Le 15 septembre 2025, la prévenue, inscrite en première année de licence d'économie, avait exclu trois étudiantes d'un groupe de discussion dédié aux échanges d'informations entre étudiants de cette promotion, groupe qu'elle avait elle-même créé quelques jours plus tôt. «S'il y a d'autres sionistes dans ce groupe en plus de ceux que j'ai déjà "tej" (jeter, nldr), vous pouvez d'ores et déjà le quitter, on veut pas de vous ici. Pareil pour les racistes de manière générale», avait-elle écrit sur Instagram.
Exclue temporairement de l'université, elle avait été réintégrée par une commission disciplinaire en novembre. Lors de son audience en février, elle avait expliqué avoir exclu l'une des membres au motif que celle-ci suivait des «comptes militaires pro‑israéliens», affirmant avoir voulu préserver la sérénité des échanges au sein du groupe. Constatant ensuite que cette personne avait été réintégrée par un membre qui en avait ajouté une autre, elle avait alors décidé de les supprimer toutes les trois.
un stage au Mémorial de la Shoah
Le tribunal a estimé que son usage du terme «sioniste plutôt que juif traduisait sa volonté de minorer sa responsabilité», alors que ses propos renvoyaient à «la judéité supposée de l'étudiante». La jeune femme a également été condamnée à une amende de 800 euros et devra effectuer un stage au Mémorial de la Shoah. Elle a aussi été condamnée à indemniser l'étudiante exclue à deux reprises, l'université ainsi que la Licra. Le parquet avait requis 10 mois de prison avec sursis.
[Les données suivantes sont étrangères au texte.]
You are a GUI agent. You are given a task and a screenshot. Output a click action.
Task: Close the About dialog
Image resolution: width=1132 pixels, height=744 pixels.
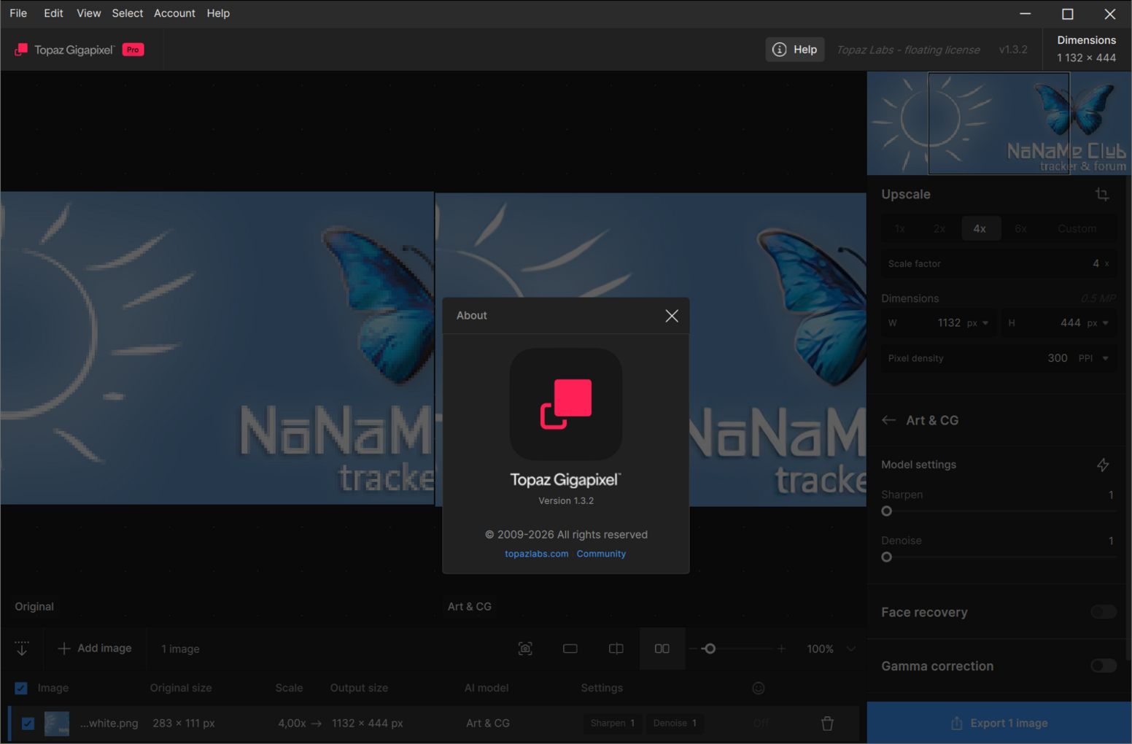pyautogui.click(x=672, y=316)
L'association CHAR (Contre la haine, l'antisémitisme, le racisme) et l'Union des étudiants juifs de France (UEJF), parties civiles, ont en revanche été déclarées irrecevables. «L'antisémitisme est un délit et la justice le traite comme tel !», a de son côté salué sur X le ministre de l'Enseignement supérieur Philippe Baptiste.